▶ **THE PROBLEM**: Below are records; reproduce exactly the lines from the one that has "Calendrier des sorties DVD/blu-ray" through the one that has "[Compte Twitter du film français] (1067, 115)", ends included, and nothing more.

▶ **EXTRACTED INFORMATION**:
# # #
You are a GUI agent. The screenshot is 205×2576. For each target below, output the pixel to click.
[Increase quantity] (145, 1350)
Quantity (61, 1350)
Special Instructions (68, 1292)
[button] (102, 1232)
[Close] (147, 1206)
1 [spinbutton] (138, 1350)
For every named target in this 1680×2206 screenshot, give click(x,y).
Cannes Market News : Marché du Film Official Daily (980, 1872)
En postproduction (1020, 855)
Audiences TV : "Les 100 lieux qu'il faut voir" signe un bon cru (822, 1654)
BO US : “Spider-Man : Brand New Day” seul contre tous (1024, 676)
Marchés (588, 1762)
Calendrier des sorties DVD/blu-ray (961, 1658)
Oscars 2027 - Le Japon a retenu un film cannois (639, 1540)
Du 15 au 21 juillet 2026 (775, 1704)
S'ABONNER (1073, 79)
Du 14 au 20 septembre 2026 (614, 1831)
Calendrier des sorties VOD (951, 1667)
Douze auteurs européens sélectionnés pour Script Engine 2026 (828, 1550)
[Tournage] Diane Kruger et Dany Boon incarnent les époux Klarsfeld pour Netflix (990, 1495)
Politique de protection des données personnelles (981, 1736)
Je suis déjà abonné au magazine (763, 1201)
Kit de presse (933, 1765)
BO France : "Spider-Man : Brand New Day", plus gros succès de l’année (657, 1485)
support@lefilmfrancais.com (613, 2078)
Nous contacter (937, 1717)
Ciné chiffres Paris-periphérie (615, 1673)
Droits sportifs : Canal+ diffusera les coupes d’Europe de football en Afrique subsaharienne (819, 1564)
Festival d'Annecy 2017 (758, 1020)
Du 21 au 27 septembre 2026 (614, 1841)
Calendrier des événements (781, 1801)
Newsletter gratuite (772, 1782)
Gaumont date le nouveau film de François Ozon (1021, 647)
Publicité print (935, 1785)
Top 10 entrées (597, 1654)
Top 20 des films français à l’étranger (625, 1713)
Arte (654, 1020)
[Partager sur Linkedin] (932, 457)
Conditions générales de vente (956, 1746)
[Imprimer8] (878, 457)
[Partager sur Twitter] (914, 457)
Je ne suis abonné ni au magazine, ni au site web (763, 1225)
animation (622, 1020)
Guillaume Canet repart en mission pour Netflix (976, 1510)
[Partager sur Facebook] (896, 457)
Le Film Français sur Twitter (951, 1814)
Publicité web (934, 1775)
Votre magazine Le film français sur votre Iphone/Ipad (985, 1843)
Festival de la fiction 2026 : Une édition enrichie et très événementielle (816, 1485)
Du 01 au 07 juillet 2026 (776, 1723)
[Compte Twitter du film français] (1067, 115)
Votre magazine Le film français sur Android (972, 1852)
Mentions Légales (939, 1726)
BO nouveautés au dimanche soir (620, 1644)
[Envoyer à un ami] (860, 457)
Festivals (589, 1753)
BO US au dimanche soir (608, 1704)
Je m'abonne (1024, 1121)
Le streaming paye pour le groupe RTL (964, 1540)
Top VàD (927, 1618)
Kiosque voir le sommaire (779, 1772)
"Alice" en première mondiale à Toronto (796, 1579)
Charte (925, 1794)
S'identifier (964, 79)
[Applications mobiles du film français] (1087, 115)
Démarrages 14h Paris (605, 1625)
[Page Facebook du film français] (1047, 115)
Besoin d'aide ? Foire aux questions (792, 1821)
# # #
▶ **THE COMPLETED TASK**:
Calendrier des sorties DVD/blu-ray (961, 1658)
Oscars 2027 - Le Japon a retenu un film cannois (639, 1540)
Du 15 au 21 juillet 2026 (775, 1704)
S'ABONNER (1073, 79)
Du 14 au 20 septembre 2026 (614, 1831)
Calendrier des sorties VOD (951, 1667)
Douze auteurs européens sélectionnés pour Script Engine 2026 (828, 1550)
[Tournage] Diane Kruger et Dany Boon incarnent les époux Klarsfeld pour Netflix (990, 1495)
Politique de protection des données personnelles (981, 1736)
Je suis déjà abonné au magazine (763, 1201)
Kit de presse (933, 1765)
BO France : "Spider-Man : Brand New Day", plus gros succès de l’année (657, 1485)
support@lefilmfrancais.com (613, 2078)
Nous contacter (937, 1717)
Ciné chiffres Paris-periphérie (615, 1673)
Droits sportifs : Canal+ diffusera les coupes d’Europe de football en Afrique subsaharienne (819, 1564)
Festival d'Annecy 2017 (758, 1020)
Du 21 au 27 septembre 2026 (614, 1841)
Calendrier des événements (781, 1801)
Newsletter gratuite (772, 1782)
Gaumont date le nouveau film de François Ozon (1021, 647)
Publicité print (935, 1785)
Top 10 entrées (597, 1654)
Top 20 des films français à l’étranger (625, 1713)
Arte (654, 1020)
[Partager sur Linkedin] (932, 457)
Conditions générales de vente (956, 1746)
[Imprimer8] (878, 457)
[Partager sur Twitter] (914, 457)
Je ne suis abonné ni au magazine, ni au site web (763, 1225)
animation (622, 1020)
Guillaume Canet repart en mission pour Netflix (976, 1510)
[Partager sur Facebook] (896, 457)
Le Film Français sur Twitter (951, 1814)
Publicité web (934, 1775)
Votre magazine Le film français sur votre Iphone/Ipad (985, 1843)
Festival de la fiction 2026 : Une édition enrichie et très événementielle (816, 1485)
Du 01 au 07 juillet 2026 (776, 1723)
[Compte Twitter du film français] (1067, 115)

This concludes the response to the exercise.